The present paper on post-harvest losses in marketing of tomato in Eastern dry zone of Karnataka was undertaken with the specific objective to estimate the post-harvest losses in marketing of tomato.The data were collected by survey method pertained to the agricultural year 2013-14 for assessing post-harvest losses in tomato the technique of “overall assessment of commodity movement system” has been used.The prevailing marketing channels in Kolar districts were channel-I: (Producer→Commission agent→ Wholesaler→Retailer→Consumer), channel-II: (Producer→Commission-agent→Retailer→Consumer), channel-III: (Producer →Retailer→Consumer) and channel-IV: (ProducerConsumer). The estimated total PHLs in physical terms were highest in channel-I (23.19kg), followed by 19.96 kg in channel-II and 17.32 kg in channel-III and lowest in channel-IV (13.78kg). Considering different channels in marketing of tomato the per quintal economic loss was maximum Rs. 440.19 in channel I and minimum Rs. 258.10 in channel IV. Among the channels, entire loss was borne by producer in channel IV as it was a direct channel. However, in channel I, II and III the share of intermediaries was to the tune of 68.25 per cent, 59.03 per cent and 49.05 per cent, respectively and the remaining burden of loss was borne by producer 31.75 per cent, 40.97 per cent and 50.95 per cent, respectively.
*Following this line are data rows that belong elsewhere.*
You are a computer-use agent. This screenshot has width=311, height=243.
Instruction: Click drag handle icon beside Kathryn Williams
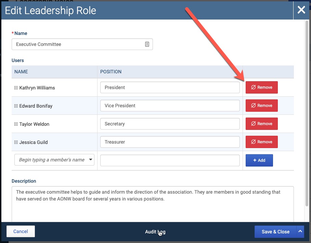pyautogui.click(x=16, y=88)
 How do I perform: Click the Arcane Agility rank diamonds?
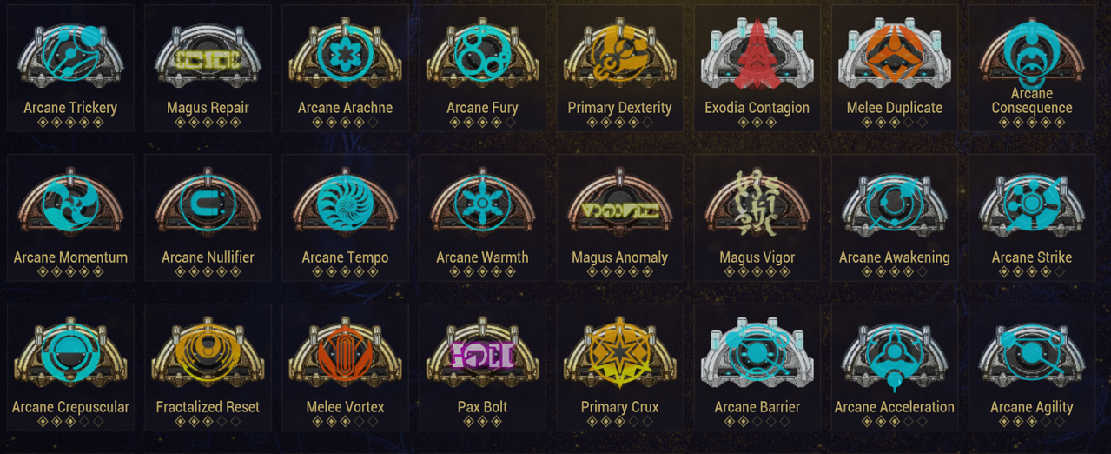(x=1031, y=422)
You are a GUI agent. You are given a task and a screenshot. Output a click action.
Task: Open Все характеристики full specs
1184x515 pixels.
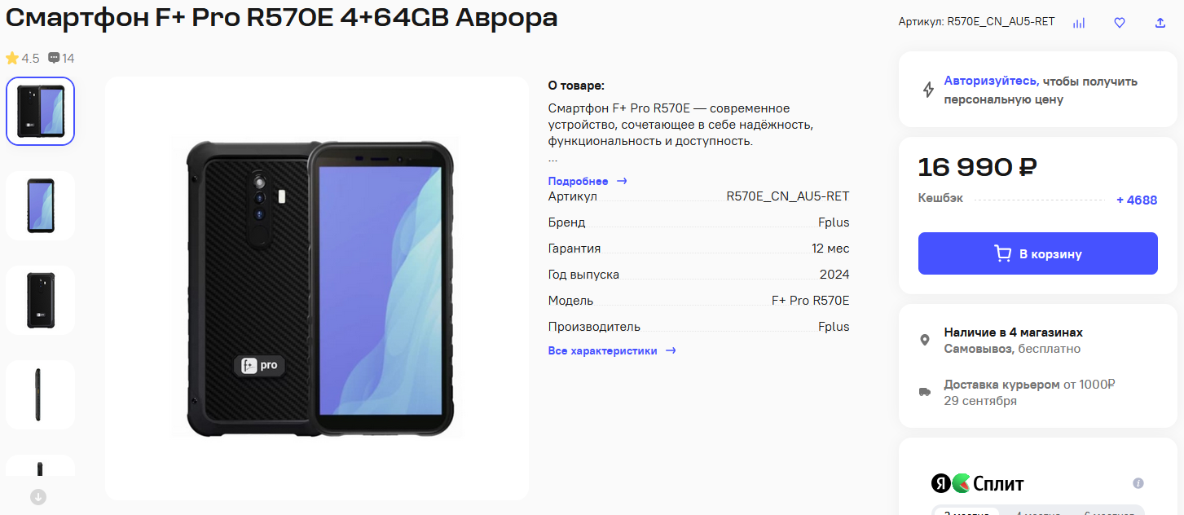coord(612,351)
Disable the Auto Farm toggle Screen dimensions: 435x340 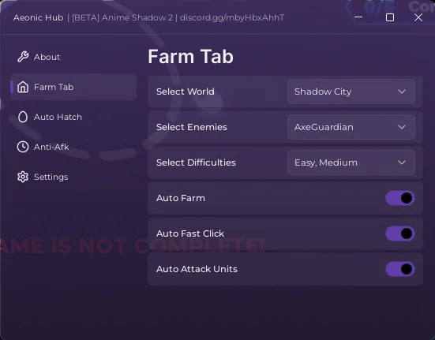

The major constraints faced by the tomato growers in marketing were high commission charges, high transport charges, wide price fluctuation, non-availability of cold storage facility, lack of market information and non-availability of labour in time. Government should provide infrastructure for cold storages in producing areas for benefits of the farmers and market functionaries during unfavorable price situations to minimize post harvest losses and linkage to processing industries in production areas.


Keywords


Post Harvest Losses, Marketing Channels, Intermediaries, Constraints.